## Activity
The response should contain only those lines of the entries below that include the string "green".
____
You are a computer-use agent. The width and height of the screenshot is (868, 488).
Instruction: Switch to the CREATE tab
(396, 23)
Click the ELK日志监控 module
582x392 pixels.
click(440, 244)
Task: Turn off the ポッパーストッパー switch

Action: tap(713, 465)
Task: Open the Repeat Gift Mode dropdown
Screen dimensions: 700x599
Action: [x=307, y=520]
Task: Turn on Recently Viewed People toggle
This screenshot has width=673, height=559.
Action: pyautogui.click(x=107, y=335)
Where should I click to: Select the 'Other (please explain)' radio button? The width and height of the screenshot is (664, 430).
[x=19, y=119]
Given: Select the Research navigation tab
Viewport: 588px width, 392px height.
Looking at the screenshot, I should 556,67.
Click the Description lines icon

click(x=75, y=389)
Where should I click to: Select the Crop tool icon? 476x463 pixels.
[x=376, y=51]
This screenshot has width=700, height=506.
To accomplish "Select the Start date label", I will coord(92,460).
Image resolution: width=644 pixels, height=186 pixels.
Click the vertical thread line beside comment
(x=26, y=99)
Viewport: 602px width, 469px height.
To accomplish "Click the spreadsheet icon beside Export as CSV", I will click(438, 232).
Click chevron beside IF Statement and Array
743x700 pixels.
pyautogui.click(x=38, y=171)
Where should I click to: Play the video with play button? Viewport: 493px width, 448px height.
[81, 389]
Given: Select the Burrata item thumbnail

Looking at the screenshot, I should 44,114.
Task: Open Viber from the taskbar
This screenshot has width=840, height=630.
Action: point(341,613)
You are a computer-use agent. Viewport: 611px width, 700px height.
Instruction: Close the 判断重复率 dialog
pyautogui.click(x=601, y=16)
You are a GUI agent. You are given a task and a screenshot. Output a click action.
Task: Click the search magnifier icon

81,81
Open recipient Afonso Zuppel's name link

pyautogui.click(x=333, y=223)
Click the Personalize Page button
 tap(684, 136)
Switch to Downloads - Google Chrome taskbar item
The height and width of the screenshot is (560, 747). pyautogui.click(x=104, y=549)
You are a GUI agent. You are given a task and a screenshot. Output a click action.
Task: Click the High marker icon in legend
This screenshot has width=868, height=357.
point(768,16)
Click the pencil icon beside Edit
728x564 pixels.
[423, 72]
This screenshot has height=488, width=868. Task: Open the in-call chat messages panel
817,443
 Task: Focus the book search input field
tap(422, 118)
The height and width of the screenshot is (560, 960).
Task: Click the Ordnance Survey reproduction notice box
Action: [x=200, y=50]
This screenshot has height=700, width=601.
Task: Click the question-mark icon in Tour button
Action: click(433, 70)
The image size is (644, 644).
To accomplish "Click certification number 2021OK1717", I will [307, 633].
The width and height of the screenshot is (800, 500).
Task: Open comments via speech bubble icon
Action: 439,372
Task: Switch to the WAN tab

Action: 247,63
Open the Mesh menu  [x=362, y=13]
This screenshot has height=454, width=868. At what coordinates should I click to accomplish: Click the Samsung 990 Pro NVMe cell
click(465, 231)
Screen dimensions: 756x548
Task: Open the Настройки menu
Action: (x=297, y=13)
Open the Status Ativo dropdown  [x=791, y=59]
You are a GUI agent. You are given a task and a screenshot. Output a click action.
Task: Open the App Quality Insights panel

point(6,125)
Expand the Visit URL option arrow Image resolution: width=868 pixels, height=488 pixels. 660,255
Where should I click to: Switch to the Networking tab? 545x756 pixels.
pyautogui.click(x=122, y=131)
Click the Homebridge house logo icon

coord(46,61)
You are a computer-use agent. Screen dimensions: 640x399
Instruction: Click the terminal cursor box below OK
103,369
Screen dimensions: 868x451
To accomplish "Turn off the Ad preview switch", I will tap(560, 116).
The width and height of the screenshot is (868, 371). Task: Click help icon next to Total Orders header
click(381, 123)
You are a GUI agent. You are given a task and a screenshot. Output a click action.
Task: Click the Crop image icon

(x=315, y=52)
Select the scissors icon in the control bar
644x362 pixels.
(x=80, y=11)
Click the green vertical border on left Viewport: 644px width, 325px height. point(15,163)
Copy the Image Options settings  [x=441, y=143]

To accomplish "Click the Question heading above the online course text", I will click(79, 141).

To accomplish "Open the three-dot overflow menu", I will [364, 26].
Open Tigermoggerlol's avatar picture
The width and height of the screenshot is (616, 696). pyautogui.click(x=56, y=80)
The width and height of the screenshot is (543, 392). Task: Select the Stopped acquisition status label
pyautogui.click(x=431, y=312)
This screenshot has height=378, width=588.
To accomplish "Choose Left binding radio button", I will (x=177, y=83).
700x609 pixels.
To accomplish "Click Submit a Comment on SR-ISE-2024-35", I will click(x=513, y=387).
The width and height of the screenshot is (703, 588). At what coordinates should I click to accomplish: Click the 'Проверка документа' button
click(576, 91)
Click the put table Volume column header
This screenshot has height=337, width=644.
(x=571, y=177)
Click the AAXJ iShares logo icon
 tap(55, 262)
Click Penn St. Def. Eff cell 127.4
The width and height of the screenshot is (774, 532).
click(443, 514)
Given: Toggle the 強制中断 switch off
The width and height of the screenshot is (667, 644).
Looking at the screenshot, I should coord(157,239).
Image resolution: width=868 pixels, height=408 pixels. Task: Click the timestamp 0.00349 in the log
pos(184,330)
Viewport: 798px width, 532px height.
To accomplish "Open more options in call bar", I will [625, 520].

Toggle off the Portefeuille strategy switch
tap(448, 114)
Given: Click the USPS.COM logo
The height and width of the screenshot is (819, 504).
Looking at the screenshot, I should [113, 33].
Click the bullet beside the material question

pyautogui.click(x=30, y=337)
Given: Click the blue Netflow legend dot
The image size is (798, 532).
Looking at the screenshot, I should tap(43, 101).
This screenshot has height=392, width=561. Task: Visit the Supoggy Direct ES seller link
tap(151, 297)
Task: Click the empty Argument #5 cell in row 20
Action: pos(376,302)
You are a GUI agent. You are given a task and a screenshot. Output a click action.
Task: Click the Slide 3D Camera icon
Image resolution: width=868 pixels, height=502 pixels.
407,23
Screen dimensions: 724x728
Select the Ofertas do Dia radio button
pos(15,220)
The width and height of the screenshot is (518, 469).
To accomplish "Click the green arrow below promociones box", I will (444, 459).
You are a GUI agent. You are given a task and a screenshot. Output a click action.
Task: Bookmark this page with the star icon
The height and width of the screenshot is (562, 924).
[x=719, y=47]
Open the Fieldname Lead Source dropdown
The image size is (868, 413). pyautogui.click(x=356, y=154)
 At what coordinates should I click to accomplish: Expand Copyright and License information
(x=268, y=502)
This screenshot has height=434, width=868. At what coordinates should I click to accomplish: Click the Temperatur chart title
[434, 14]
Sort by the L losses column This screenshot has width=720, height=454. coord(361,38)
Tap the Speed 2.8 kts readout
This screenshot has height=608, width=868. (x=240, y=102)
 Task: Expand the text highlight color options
____
## Completed exercise
Click the green vertical border on left Viewport: 644px width, 325px height. point(15,163)
To accomplish "Click the green arrow below promociones box", I will (444, 459).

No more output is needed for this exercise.